“Not Another Teen Movie” does for John Hughes-Freddie Prinze, Jr. style high school flicks what the “Scary Movie” series did for teen horror pictures. This is not a compliment. In other words, it sends up the conventions of the genre by offering a succession of flat reminiscences of scenes from earlier movies, spiced up with lots of gross-out jokes, coarse sexual innuendo and really dumb slapstick. The result is gruesomely unfunny, an appalling debacle that’s like one long, agonizing groan. Even in the year of “Freddy Got Fingered” and “Wet Hot American Summer,” this is an astoundingly awful picture.
It’s conceivable that an amusing concoction could be made of satiric episodes from the early Hughes pictures (“Sixteen Candles,” “The Breakfast Club” and all their increasingly repetitive progeny) and the inexhaustible supply of seemingly interchangeable Prinze vehicles, with a dash of oddities like “Cruel Intentions” thrown in for good measure. But “Teen Movie” doesn’t go much beyond trafficking on the jolt of recognition that occurs when the viewer says, “Oh, yeah, I saw that movie, too.” Since nothing is added to the pilfered material except for painfully obvious gags, over-the-top shtick and the most vulgar shocks imaginable, the increasingly uncomfortable audience can do little but count off the references and predict what already-mediocre original will be trashed next. The worst moments come when performers from the earlier movies (Molly Ringwald, Paul Gleason) show up to rag on their previous work; the scenes they’re given are so rotten that they look, and sound, badly improvised–the result is like watching some unfortunate guest star isolated on “Saturday Night Live” in the middle of a lousy sketch, painfully aware that he’s sinking fast.
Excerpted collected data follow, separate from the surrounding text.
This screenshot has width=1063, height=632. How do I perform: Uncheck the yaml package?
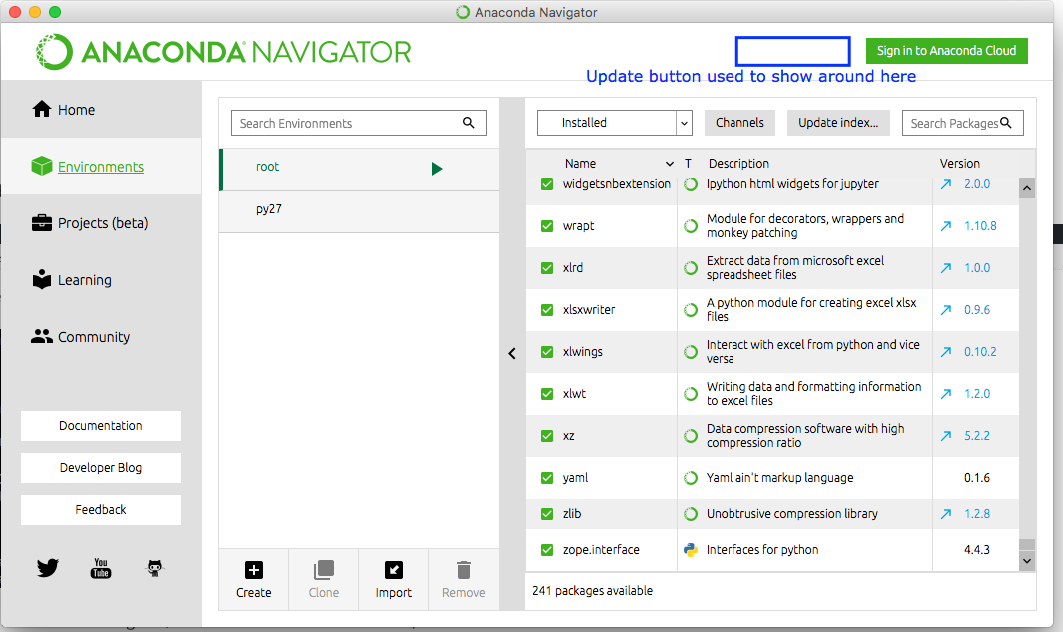pos(546,477)
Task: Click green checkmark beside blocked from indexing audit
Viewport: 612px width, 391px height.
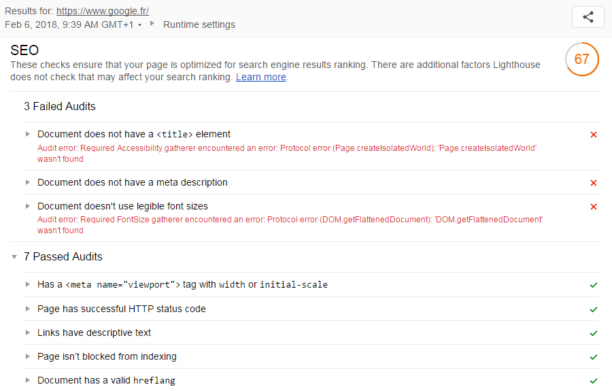Action: 594,357
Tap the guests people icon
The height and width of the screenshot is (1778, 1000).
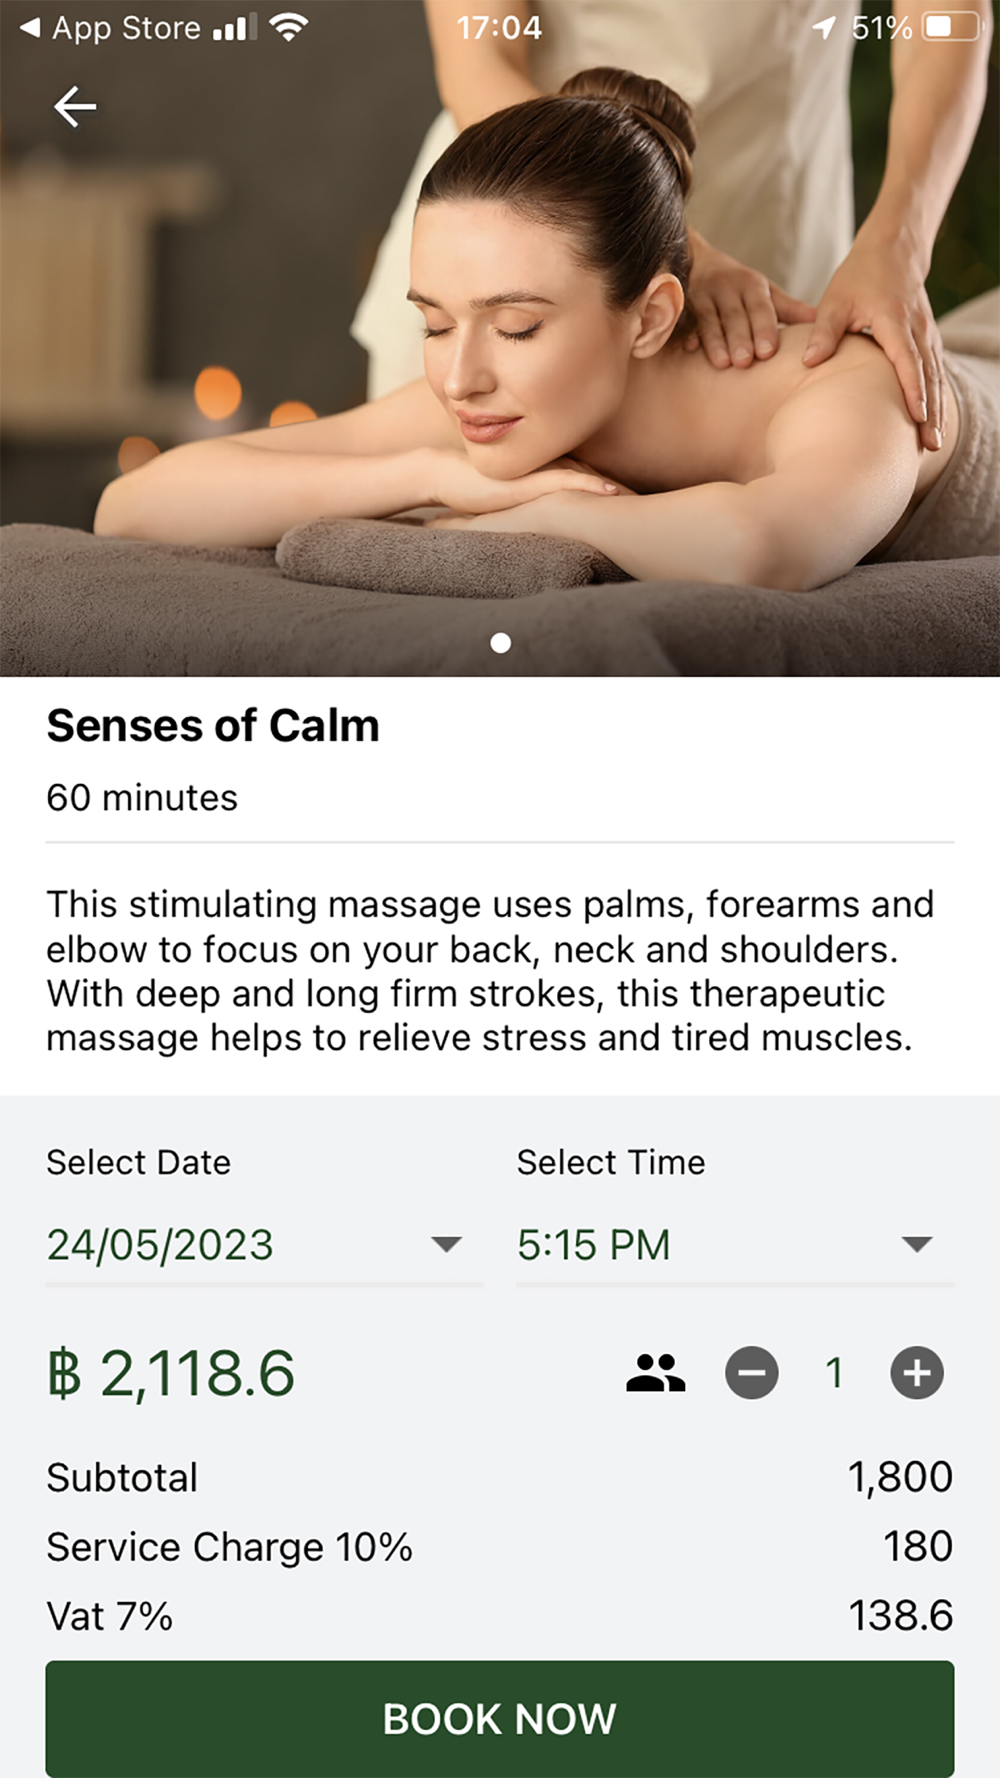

You have to feel sorry for the young cast, too: virtually each of them must suffer at least one humiliation. It’s bad enough for Chyler Leigh, who plays Janey, the good-girl nerd transformed into the prom queen; she first gets caught masturbating by her family, and later falls through a collapsing stairwell. But Chris Evans, who’s handsome jock Jake (the Prinze-like guy conned into dating Janey who eventually falls for her), has to endure a truly excruciating sequence in which he appears totally nude, except for a few strategically-placed blobs of whipped cream and some ornamental cherries. And the most horribly abused is Mia Kirshner, doing a take-off of the Sarah Michelle Gellar bad-girl of “Cruel Intentions.” This lovely actress not only must recite several of the foulest lines in recent memory, but has to appear in dominatrix garb and do a kissing scene that will make almost any viewer retch. (A precipitous comedown from her work with a great director like Atom Egoyan in 1994’s “Exotica,” or even her recent TV stints on “Wolf Lake” and “24.”) Lesser indignities befall the supporting players, but they pale by comparison, except for Randy Quaid, who’s so convincing as Janey’s alcoholic disaster of a dad that you’d swear he was dulling the pain by actually doing his scenes in a drunken stupor.
There’s one small consolation to “Not Another Teen Movie.” One can at least be certain that, unlike “Scary Movie,” it will spawn no sequel.